START ENTRIES SUPPLIED
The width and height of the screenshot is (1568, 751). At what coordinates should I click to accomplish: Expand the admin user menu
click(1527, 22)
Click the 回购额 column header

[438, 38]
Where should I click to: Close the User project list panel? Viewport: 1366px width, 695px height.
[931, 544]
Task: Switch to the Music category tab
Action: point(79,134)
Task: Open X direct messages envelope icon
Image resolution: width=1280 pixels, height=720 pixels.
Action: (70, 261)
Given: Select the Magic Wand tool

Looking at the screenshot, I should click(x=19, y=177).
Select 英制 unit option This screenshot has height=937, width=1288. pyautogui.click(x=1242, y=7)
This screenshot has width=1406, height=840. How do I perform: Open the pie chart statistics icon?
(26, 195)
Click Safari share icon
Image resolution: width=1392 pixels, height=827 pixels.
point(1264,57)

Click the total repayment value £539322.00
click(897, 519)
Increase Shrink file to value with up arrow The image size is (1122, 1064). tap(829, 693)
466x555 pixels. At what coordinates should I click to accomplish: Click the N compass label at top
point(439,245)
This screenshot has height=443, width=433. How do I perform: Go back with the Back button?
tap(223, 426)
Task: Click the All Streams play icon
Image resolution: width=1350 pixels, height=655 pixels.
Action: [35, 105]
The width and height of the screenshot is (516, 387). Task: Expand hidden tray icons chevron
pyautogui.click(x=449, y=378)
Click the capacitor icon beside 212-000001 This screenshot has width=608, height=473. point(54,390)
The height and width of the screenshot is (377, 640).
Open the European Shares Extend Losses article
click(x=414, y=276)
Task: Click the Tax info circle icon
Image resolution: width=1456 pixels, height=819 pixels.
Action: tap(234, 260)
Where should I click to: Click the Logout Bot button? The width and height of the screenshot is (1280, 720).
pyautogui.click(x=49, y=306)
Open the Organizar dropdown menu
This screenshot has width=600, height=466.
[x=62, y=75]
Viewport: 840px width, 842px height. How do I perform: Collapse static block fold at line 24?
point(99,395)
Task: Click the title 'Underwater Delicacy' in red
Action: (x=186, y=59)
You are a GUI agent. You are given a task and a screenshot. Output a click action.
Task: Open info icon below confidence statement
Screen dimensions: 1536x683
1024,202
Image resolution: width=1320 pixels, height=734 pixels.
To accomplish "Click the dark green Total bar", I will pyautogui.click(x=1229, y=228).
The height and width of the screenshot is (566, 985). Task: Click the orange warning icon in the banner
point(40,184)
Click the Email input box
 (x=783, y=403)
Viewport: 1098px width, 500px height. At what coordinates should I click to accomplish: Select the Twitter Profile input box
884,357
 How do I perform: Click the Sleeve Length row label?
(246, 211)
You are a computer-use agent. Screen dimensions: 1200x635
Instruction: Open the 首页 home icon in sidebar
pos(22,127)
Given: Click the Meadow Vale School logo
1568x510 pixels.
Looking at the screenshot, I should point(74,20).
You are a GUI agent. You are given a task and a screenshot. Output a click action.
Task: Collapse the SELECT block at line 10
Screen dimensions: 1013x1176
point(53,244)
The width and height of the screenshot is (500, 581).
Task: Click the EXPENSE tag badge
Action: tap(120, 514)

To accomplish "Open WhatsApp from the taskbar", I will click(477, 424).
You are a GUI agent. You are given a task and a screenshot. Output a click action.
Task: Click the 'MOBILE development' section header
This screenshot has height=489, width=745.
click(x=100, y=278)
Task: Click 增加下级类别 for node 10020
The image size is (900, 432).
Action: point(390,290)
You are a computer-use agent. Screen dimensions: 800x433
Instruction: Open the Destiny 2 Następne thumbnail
END ENTRIES SUPPLIED
= REQUIRED WORK =
Your answer should be the records themselves, returned word for word.

= TASK RESPONSE =
The width and height of the screenshot is (1568, 751). At what coordinates should I click to accomplish: Expand the admin user menu
click(1527, 22)
Click the 回购额 column header

[438, 38]
Where should I click to: Close the User project list panel? Viewport: 1366px width, 695px height.
[931, 544]
Task: Switch to the Music category tab
Action: point(79,134)
Task: Open X direct messages envelope icon
Image resolution: width=1280 pixels, height=720 pixels.
Action: (70, 261)
Given: Select the Magic Wand tool

Looking at the screenshot, I should click(x=19, y=177).
Select 英制 unit option This screenshot has height=937, width=1288. pyautogui.click(x=1242, y=7)
This screenshot has width=1406, height=840. How do I perform: Open the pie chart statistics icon?
(26, 195)
Click Safari share icon
Image resolution: width=1392 pixels, height=827 pixels.
point(1264,57)

Click the total repayment value £539322.00
click(897, 519)
Increase Shrink file to value with up arrow The image size is (1122, 1064). tap(829, 693)
466x555 pixels. At what coordinates should I click to accomplish: Click the N compass label at top
point(439,245)
This screenshot has height=443, width=433. How do I perform: Go back with the Back button?
tap(223, 426)
Task: Click the All Streams play icon
Image resolution: width=1350 pixels, height=655 pixels.
Action: [35, 105]
The width and height of the screenshot is (516, 387). Task: Expand hidden tray icons chevron
pyautogui.click(x=449, y=378)
Click the capacitor icon beside 212-000001 This screenshot has width=608, height=473. point(54,390)
The height and width of the screenshot is (377, 640).
Open the European Shares Extend Losses article
click(x=414, y=276)
Task: Click the Tax info circle icon
Image resolution: width=1456 pixels, height=819 pixels.
Action: tap(234, 260)
Where should I click to: Click the Logout Bot button? The width and height of the screenshot is (1280, 720).
pyautogui.click(x=49, y=306)
Open the Organizar dropdown menu
This screenshot has width=600, height=466.
[x=62, y=75]
Viewport: 840px width, 842px height. How do I perform: Collapse static block fold at line 24?
point(99,395)
Task: Click the title 'Underwater Delicacy' in red
Action: (x=186, y=59)
You are a GUI agent. You are given a task and a screenshot. Output a click action.
Task: Open info icon below confidence statement
Screen dimensions: 1536x683
1024,202
Image resolution: width=1320 pixels, height=734 pixels.
To accomplish "Click the dark green Total bar", I will pyautogui.click(x=1229, y=228).
The height and width of the screenshot is (566, 985). Task: Click the orange warning icon in the banner
point(40,184)
Click the Email input box
 (x=783, y=403)
Viewport: 1098px width, 500px height. At what coordinates should I click to accomplish: Select the Twitter Profile input box
884,357
 How do I perform: Click the Sleeve Length row label?
(246, 211)
You are a computer-use agent. Screen dimensions: 1200x635
Instruction: Open the 首页 home icon in sidebar
pos(22,127)
Given: Click the Meadow Vale School logo
1568x510 pixels.
Looking at the screenshot, I should point(74,20).
You are a GUI agent. You are given a task and a screenshot. Output a click action.
Task: Collapse the SELECT block at line 10
Screen dimensions: 1013x1176
point(53,244)
The width and height of the screenshot is (500, 581).
Task: Click the EXPENSE tag badge
Action: tap(120, 514)

To accomplish "Open WhatsApp from the taskbar", I will click(477, 424).
You are a GUI agent. You are given a task and a screenshot. Output a click action.
Task: Click the 'MOBILE development' section header
This screenshot has height=489, width=745.
click(x=100, y=278)
Task: Click 增加下级类别 for node 10020
The image size is (900, 432).
Action: point(390,290)
You are a computer-use agent. Screen dimensions: 800x433
Instruction: Open the Destiny 2 Następne thumbnail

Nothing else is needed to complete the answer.